The span in your timechart needs to match to what you're feeding into ITSI. You should open the kpi calculation and expand out the macro (ctrl + shift + e) and grab the calculation and run it against the itsi_summary to see where the breakdown is.
sourcetype=cpu SCP1_CPU
| eventstats sum(SCP1_CPU) as sum_scp1
| eventstats sum(SCP2_CPU) as sum_scp2
| eventstats sum(SCP3_CPU) as sum_scp3
| eventstats sum(SCP4_CPU) as sum_scp4
| eval avg_scp_cpu = (sum_scp1 + sum_scp2 + sum_scp3 + sum_scp4) / 4
| timechart span=5m max(avg_scp_cpu)
Okay, so changing it to 5m span, I still see 11 as the number of cpu util value.
Im not sure how to do this "open the kpi calculation" you mention. I see the macro you listed (is that for mac as well) but Im unsure where in the process I am suppose to press that but it sounds like a good path of troubleshooting.
Can you detail a bit more how to open the kpi calculation and expand out the macro? I tried doing so in the services configuration screen but its just a dropdown box for the kpi calculation and doesnt do anything when I press ctl+shift+e
Go to the nav bar at the top and click Services
then click your Service. Open up a KPI "Search and Calculate" and hit Edit
then click Generated Search
at the bottom which will open a new search with the ITSI macros appended. Hit "ctrl + shift + e" to expand the macro and strip off everything after the stats
. This is how ITSI is seeing your data
You can then take it one step further and change stats
to timechart
and add the span=5m. This will show you exactly how ITSI is calculating and showing the values
Darn! I thought I had it. I included the timeframe for calculation in the actual query in order to get backfill to work properly but it didn't work. In fact, it didn't backfill at all.
I created it with this:
sourcetype=cpu SCP1_CPU earliest=-5m latest=now
| eventstats sum(SCP1_CPU) as sum_scp1
| eventstats sum(SCP2_CPU) as sum_scp2
| eventstats sum(SCP3_CPU) as sum_scp3
| eventstats sum(SCP4_CPU) as sum_scp4
| eval avg_scp_cpu = (sum_scp1 + sum_scp2 + sum_scp3 + sum_scp4) / 4
Not being able to get backfill is a limitation I can work around for now. I still really wish I could see the threshold preview but at least I can still set thresholds and then see them propogate in the deep dive. I can't imagine why it would be returning 3000+ values when its always expected to be 11-13 within a 5 min calculation window.
You can backfill! Get rid of that time modifier on that top line
Go check your summary index to see how far it backfilled. index=itsi_summary kpi="YOUR KPI NAME"
Perhaps its still backfilling. Did you get the message saying backfill was complete?
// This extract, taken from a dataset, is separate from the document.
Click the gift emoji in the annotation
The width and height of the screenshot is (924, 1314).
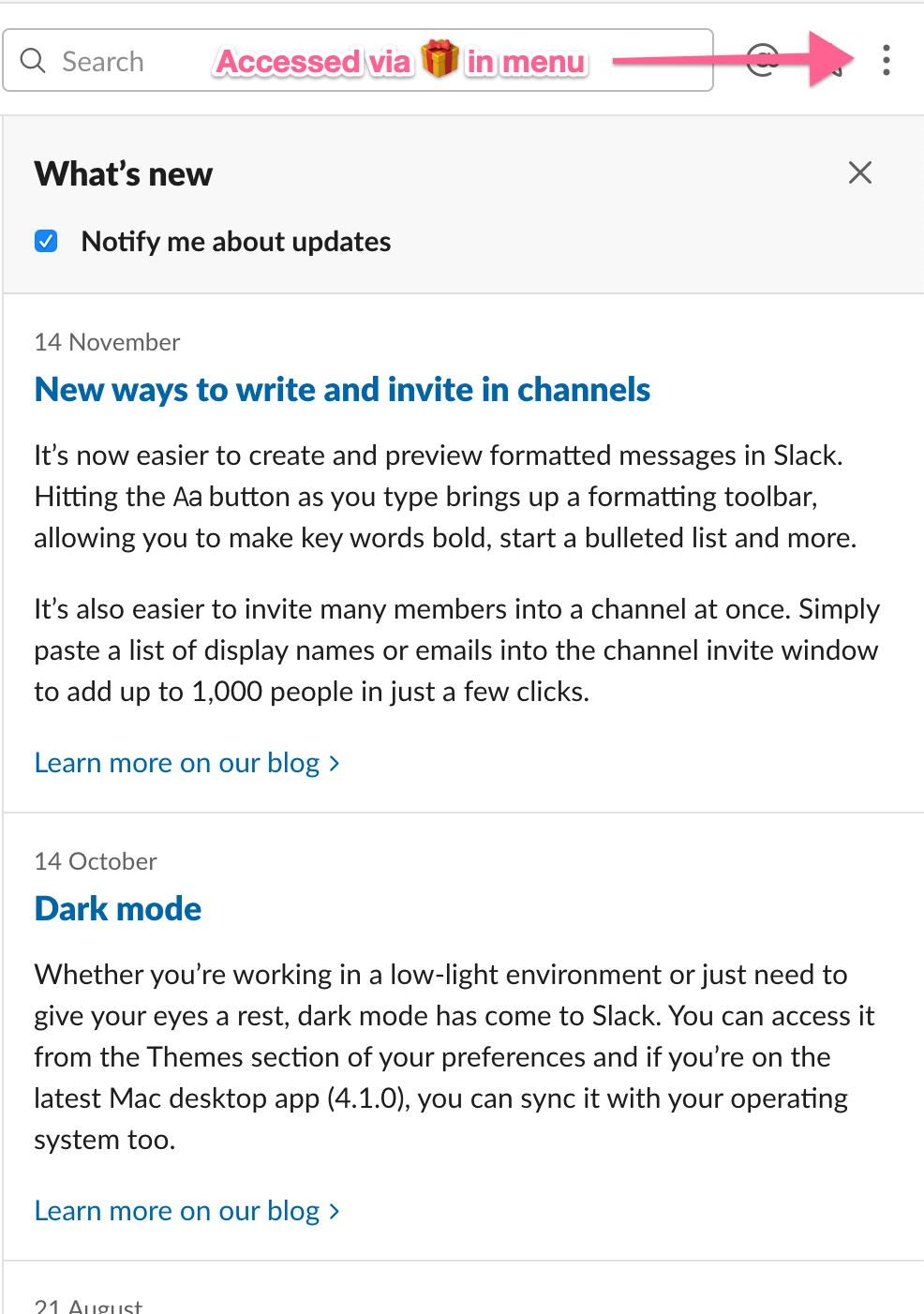(x=440, y=60)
Also, the alert_value
field is going to be the value, so check that out, it should be in the range of 11-13
Yes, Im not sure if you saw where I wrote this before. I ran it without the time modifier. It did indeed backfill but it filled with values in the 3000s range so its incorrect.
I went into itsi_summary and confirmed. In the last 5 mins, it shows it at 11-13 range. When I searched in the backfilled section of yesterday, it showed in the 3000s range.
So there is an issue with the calculations of the backfill data.